Kay Young Eason:
Actress Who Missed the Battle
Kathleen Young Eason, an actress who was a friend of some of England’s greatest theatrical figures, was better known locally as a pillar of her church and garden club. A longtime Ridgefielder, Eason acted on the British stage, a half dozen movies and later became a costume designer for RKO in Hollywood. She had been married to actors Michael Wilding, Douglass Montgomery, and Myles Eason.
A native of England who was born in 1912, Kay Young began her theatrical career as a student at the Guildhall School of Music where she had hopes of becoming an opera singer. “I was a lyric soprano, but I was very tall and decided I couldn’t be a great, fat opera singer,” she said in an interview in 1989, adding that she was five feet, ten inches tall when she was 13.
While still a student, she auditioned for a part in an opera being produced by Australian actor Cyril Ritchard, who was to later live in Ridgefield and be a major catalyst in her life. She did not win the part — “Cyril looked at me and said, ‘You’d be much too tall, taller than me!’ ” — but was picked as an understudy for a major role.
She then turned to acting and studied at the Royal Academy of Dramatic Art. Her first break was a part in a Beatrice Lillie revue which, despite receiving poor notices, had a long run because of its star.
She was in various productions during the 1930s and early 1940s, performing with such stars as David Niven, Stewart Granger, Jill Esmond, and Sir Laurence Olivier.
In the late 30s, she met Michael Wilding at an audition, and the two were married in 1939. They later divorced, and he married actress Elizabeth Taylor.
It was in the 1930s that Kay Young met Olivier, then a young stage actor, and the two became longtime friends. “I knew Larry through the theater and was in one flop with him,” she said. “He had even then a commanding presence and remarkable voice. And he had a devastating sense of humor.”
When he was making “Henry V,” Olivier invited many of his friends to a 12th Century abbey he and his wife, Vivien Leigh, owned in the country. Only after they had arrived and settled in did he
tell his friends he wanted them to perform in what was to be the famous Battle of Agincourt scene that would be shot there.
“We sat on those bloody great horses which we mounted in the stable and the horses were to back out. Mine wouldn’t back and when Larry say, ‘Where's Kay?’ I said, ‘I'm here in the stable.’ He gave my horse a tremendous whack, it shot out of the stable, and I fell off. Then my horse wouldn’t move. So I was never in the Battle of Agincourt.”
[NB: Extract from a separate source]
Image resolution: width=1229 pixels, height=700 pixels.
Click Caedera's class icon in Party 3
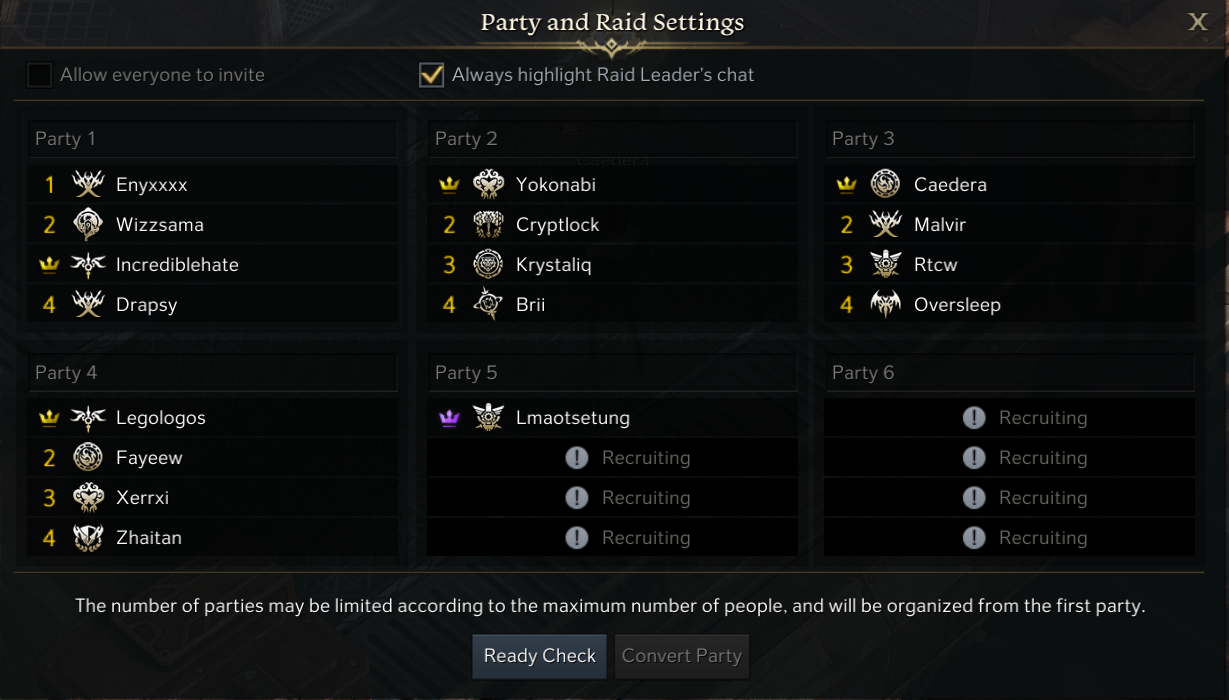[885, 185]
Kay Young did appear in a number of British movies, including Noel Coward’s Academy Award-winning film about World War II, “In Which We Serve.”
During World War II, she entertained the troops in North Africa, sharing a tent with Vivien Leigh. “We traveled as soldiers, and many an hour I spent under tanks and trucks and I was scared.”
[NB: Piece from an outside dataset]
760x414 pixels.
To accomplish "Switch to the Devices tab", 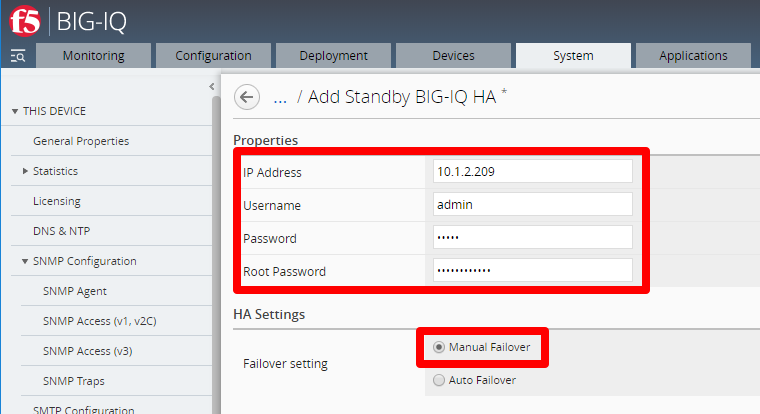I will pyautogui.click(x=453, y=56).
In 1944, she was sitting in front of a fireplace in a London apartment building when it was hit by a German V-2 rocket. “The building collapsed,” she recalled. “All the windows were blown out and I was drawn halfway up the chimney. My arms were burned…”
The same year, she began studying at the London School of Fashion Design, and started designing for movies. Her work for films brought her to RKO in Hollywood in 1950.
In 1953, a year after her divorce from Wilding, she married actor Douglass Montgomery, whom she had met in London at the end of the war. Montgomery had become a Hollywood star, but also did television plays in New York City. She appeared in at least one film, “Woman to Woman,” with him.
She eventually became a successful interior decorator, living in New York. She and her husband decided to move to New England and in 1965, moved to a home on Golf Lane. A year later Montgomery died.
In 1968, she was at a party at the Ridgefield home of Cyril Ritchard (perhaps best known for his portrayal of Captain Hook in the famous 1954 TV production of Peter Pan). There she was introduced to another actor from Australia, Myles Eason, who had met her many years earlier at the Chelsea Arts Ball in London.
“Who is that girl?” Mr. Eason had asked Laurence Olivier at the ball. “I’m going to marry her some day.”
And six months after they were reunited in Ridgefield, the two were married.
In Ridgefield, Mrs. Eason was active in St. Stephen’s Church. She was a frequent lector and for a long while, was head of the lectors. She also worked each year at the Nutmeg Festival, the church’s fair. Both she and Myles were gardeners; she was a member of the Ridgefield Garden Club and he was an honorary member. For many years, she maintained the plantings in the watering trough triangle at the intersection of West and Olmstead Lanes.
Kay Eason died in 1994 at the age of 81. Myles Eason died in 1977.